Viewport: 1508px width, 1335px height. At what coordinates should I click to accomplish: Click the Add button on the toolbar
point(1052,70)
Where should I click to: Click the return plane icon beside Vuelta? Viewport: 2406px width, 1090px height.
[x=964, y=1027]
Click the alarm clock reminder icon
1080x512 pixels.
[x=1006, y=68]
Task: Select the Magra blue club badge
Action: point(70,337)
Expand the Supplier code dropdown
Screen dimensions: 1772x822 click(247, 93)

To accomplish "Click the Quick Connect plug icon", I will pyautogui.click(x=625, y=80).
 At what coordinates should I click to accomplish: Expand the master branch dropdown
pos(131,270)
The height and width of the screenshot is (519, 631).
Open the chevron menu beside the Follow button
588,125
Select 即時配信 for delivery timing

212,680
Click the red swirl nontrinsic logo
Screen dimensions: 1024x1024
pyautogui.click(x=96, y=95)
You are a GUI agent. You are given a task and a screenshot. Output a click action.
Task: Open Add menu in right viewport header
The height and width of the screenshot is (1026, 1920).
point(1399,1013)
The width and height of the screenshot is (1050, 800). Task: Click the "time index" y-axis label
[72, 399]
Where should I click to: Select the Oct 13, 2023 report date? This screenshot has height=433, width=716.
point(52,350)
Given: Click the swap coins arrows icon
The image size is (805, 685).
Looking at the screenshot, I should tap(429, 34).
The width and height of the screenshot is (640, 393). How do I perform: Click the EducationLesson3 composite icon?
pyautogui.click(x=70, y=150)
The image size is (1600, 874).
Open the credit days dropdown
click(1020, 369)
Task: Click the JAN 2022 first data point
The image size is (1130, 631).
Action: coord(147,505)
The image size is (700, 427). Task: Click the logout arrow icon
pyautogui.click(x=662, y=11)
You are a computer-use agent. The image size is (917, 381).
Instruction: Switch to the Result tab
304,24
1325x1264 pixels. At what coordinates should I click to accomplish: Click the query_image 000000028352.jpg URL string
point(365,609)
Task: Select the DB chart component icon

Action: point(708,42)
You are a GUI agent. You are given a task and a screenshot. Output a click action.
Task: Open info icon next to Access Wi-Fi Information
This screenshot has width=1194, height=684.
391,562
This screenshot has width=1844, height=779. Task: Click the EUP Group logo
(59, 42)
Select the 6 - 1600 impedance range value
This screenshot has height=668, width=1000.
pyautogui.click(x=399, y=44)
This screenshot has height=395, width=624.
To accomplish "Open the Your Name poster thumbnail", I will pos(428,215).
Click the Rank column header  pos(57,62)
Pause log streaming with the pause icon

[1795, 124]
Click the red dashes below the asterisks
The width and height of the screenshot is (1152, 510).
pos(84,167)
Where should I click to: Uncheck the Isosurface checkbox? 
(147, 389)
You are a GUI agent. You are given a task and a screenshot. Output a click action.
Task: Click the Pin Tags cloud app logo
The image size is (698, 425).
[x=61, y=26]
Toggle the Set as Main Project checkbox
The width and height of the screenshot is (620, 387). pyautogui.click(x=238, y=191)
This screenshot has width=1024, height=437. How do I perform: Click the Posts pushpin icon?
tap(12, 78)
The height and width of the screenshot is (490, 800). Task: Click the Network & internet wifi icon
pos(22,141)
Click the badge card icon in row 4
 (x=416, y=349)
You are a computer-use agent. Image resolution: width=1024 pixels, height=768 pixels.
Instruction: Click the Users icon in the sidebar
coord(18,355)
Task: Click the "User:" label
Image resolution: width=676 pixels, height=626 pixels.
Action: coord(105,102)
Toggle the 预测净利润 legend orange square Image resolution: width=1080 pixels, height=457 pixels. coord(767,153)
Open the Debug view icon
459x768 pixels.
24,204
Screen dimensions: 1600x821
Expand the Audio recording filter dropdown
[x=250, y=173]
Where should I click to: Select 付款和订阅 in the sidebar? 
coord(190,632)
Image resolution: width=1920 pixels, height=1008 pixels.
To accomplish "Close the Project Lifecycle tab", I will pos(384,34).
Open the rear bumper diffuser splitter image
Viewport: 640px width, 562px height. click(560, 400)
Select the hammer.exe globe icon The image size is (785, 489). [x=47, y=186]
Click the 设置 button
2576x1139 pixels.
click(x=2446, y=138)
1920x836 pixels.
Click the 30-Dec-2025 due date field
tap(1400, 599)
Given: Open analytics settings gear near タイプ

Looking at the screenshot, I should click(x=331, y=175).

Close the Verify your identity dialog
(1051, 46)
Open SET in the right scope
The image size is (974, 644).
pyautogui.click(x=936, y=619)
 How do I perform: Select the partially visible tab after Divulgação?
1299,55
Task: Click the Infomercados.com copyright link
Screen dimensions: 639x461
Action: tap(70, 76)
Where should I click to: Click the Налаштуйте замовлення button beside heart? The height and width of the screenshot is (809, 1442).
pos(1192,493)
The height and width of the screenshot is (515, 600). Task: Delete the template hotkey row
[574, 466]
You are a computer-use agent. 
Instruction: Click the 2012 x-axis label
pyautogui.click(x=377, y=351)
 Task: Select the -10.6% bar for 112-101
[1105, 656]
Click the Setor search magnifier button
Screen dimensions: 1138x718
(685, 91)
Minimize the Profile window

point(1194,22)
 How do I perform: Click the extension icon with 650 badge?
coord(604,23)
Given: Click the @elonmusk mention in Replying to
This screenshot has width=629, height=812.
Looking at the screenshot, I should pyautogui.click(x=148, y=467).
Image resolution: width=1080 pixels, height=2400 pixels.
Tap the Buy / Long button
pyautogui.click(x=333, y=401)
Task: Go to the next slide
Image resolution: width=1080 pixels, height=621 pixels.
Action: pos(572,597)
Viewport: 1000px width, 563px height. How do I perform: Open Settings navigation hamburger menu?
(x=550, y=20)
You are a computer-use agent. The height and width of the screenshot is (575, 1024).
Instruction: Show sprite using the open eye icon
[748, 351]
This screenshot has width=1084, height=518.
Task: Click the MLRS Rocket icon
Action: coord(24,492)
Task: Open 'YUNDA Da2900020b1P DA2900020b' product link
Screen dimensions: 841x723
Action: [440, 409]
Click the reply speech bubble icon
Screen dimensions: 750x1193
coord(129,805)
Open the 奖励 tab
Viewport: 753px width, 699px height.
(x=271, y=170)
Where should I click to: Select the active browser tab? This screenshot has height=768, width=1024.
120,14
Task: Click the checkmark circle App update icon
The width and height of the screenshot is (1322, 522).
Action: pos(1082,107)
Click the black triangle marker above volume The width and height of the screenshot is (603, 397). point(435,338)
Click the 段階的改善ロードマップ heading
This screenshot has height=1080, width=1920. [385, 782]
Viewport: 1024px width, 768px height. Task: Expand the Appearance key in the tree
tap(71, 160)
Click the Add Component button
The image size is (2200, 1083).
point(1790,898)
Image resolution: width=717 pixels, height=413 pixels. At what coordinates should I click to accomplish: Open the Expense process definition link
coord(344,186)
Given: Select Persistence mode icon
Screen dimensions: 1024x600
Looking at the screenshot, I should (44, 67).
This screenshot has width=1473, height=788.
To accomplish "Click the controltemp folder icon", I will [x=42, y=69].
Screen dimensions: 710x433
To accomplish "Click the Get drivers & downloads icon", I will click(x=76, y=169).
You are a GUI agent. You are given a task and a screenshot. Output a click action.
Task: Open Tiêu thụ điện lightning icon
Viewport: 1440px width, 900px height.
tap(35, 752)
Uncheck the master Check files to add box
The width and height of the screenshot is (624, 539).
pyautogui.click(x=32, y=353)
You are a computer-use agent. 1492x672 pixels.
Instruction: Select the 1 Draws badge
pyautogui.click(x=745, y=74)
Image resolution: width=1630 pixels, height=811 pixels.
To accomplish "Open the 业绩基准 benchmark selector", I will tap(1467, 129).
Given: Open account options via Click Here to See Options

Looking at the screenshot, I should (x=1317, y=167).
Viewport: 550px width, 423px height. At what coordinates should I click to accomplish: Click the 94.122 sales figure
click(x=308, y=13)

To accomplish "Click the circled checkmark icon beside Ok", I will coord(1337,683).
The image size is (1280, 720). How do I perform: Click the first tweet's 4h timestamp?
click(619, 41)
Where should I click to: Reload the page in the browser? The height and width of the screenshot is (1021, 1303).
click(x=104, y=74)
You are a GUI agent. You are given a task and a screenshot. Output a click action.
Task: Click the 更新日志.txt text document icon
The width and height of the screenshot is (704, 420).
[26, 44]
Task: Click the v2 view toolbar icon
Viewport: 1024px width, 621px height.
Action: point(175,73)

━━━━━━━━━━━━━━━━━━━━

The expected answer is every line in the data above that carries the string "next".

* _Written solution_:
Task: Open info icon next to Access Wi-Fi Information
Task: Go to the next slide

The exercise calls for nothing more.